(INPUT FOR THIS TASK)
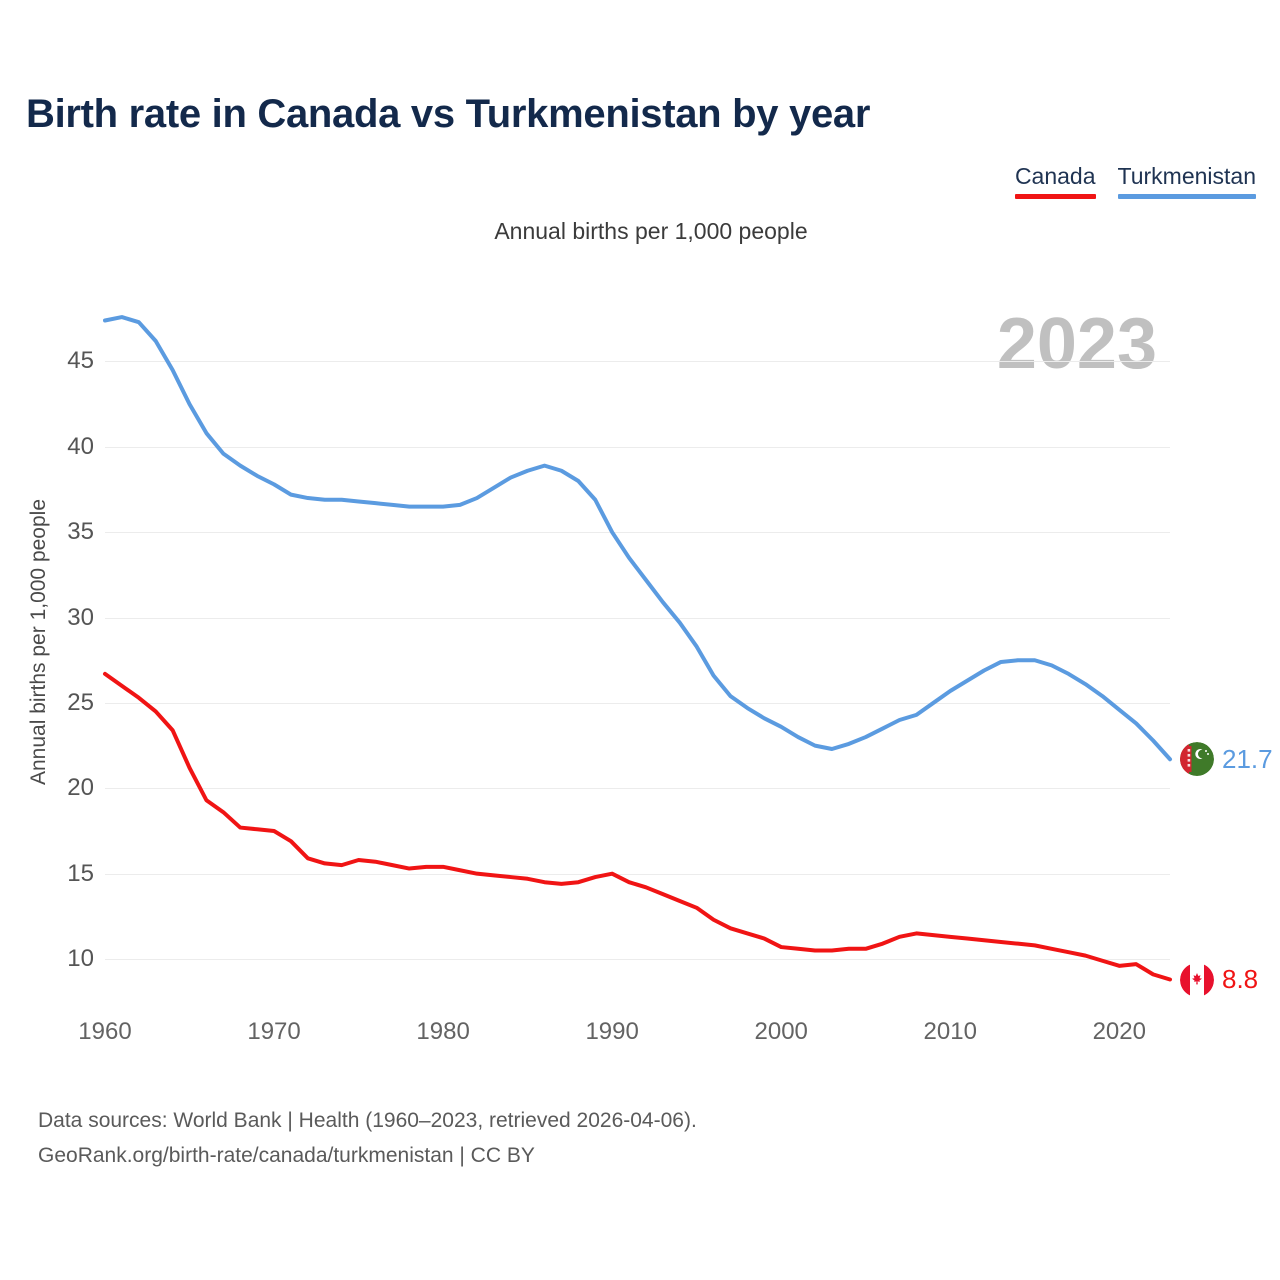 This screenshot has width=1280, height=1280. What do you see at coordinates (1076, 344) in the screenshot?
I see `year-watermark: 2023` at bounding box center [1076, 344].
...
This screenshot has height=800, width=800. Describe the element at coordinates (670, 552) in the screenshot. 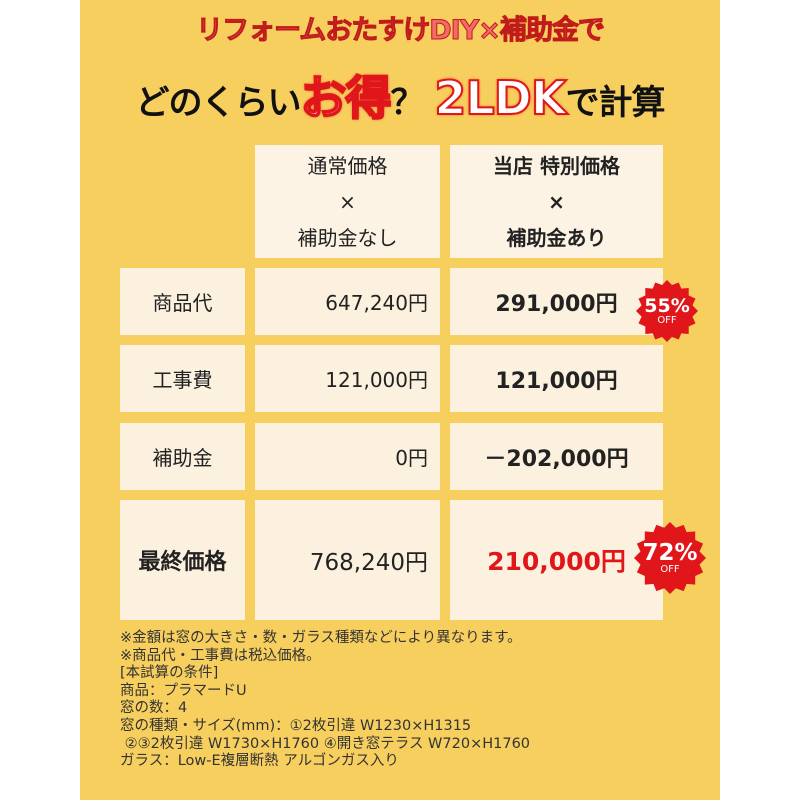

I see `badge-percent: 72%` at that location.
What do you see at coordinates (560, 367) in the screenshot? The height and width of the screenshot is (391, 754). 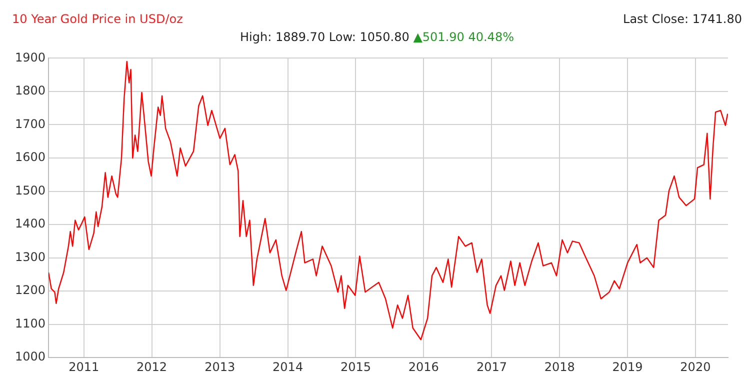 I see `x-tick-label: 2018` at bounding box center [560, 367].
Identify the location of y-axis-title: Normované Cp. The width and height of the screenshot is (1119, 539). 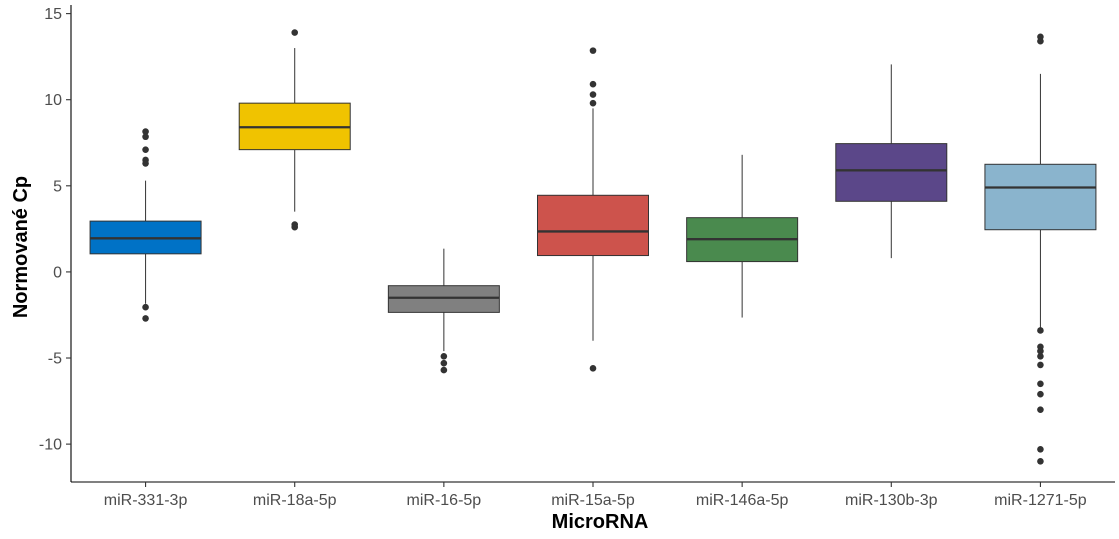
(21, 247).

(TASK DETAILS)
Copy the records exactly, starting with the line that contains "This screenshot has width=1280, height=1280." and going on through the line that contains "center [1076, 344].". Leave the pictures out of your copy.

(RESULT OF THIS EXERCISE)
 This screenshot has width=1280, height=1280. What do you see at coordinates (1076, 344) in the screenshot?
I see `year-watermark: 2023` at bounding box center [1076, 344].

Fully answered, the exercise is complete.